Step-by-Step Resolution

  1. Reproduce on the node with crictl pull. If crictl pull succeeds but the pod still fails, the issue is the pull secret wiring, not the registry.

  2. For manifest unknown, list the available tags with crane ls registry.example.com/web and push or re-tag the missing one.

  3. For a platform mismatch, build and push a multi-arch image (docker buildx build --platform linux/amd64,linux/arm64 --push) or schedule the pod onto a node whose architecture the image supports with a nodeSelector: { kubernetes.io/arch: arm64 }.
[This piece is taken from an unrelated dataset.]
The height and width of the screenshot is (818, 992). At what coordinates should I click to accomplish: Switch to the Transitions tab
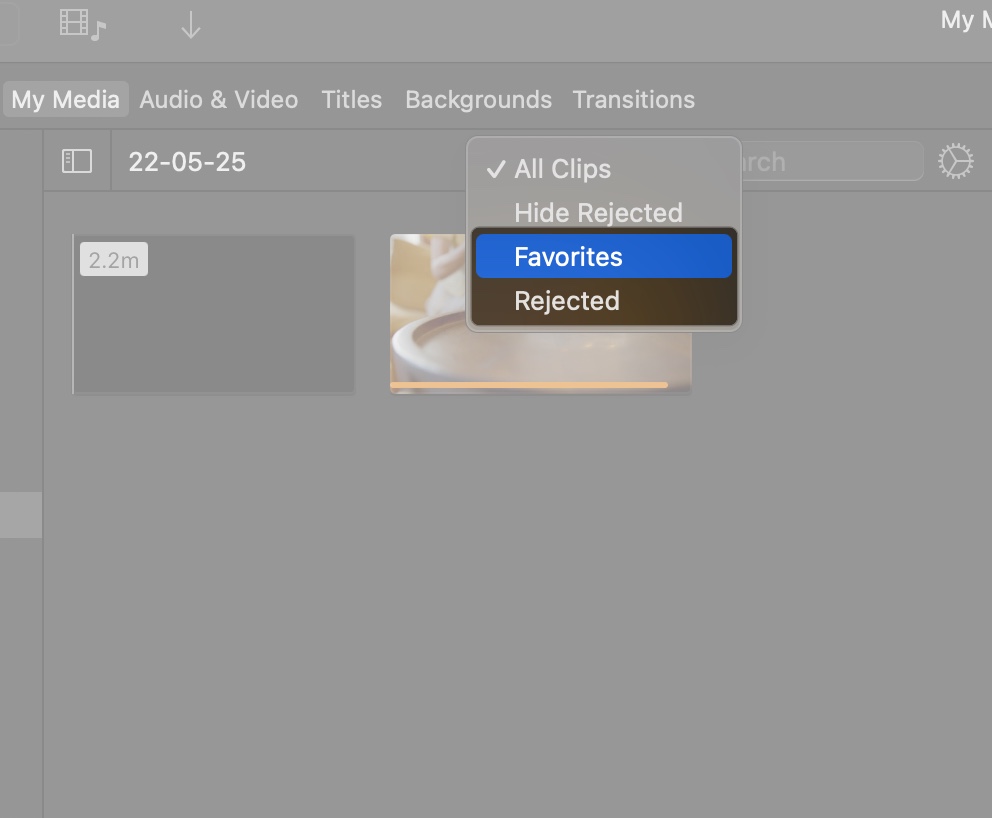coord(633,99)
  4. For 429 toomanyrequests, authenticate the pulls so they count against your account, or mirror the image into a private registry:

    kubectl create secret docker-registry dockerhub \
      --docker-server=https://index.docker.io/v1/ \
      --docker-username=$DH_USER --docker-password=$DH_TOKEN -n default
  5. For private-registry 401/403, confirm the secret is the correct type and wired to the pod:

    kubectl get secret regcred -o jsonpath='{.type}'   # must be kubernetes.io/dockerconfigjson
    kubectl get secret regcred -o jsonpath='{.data.\.dockerconfigjson}' | base64 -d
  6. For mirror / insecure-registry issues, configure containerd and restart it:

    # /etc/containerd/config.toml
    [plugins."io.containerd.grpc.v1.cri".registry.mirrors."registry.internal"]
      endpoint = ["https://mirror.internal:5000"]
    [plugins."io.containerd.grpc.v1.cri".registry.configs."mirror.internal:5000".tls]
      insecure_skip_verify = true
    systemctl restart containerd
    crictl pull registry.internal/web:v2.3.1   # verify the mirror works

Prevention and Best Practices

  • Build multi-arch images for every architecture in the cluster so the runtime always finds a matching manifest.
  • Mirror critical public images (Docker Hub base images) into a private registry to escape rate limits and outages.
  • Always create pull secrets with kubectl create secret docker-registry, which guarantees the kubernetes.io/dockerconfigjson type; a generic secret will silently fail to authenticate.
  • Manage /etc/containerd/config.toml registry blocks with configuration management so air-gapped nodes share an identical, tested mirror setup.
  • Validate crictl pull of your base images during node bootstrap to catch mirror and TLS issues before pods schedule. See more in Kubernetes & Helm guides.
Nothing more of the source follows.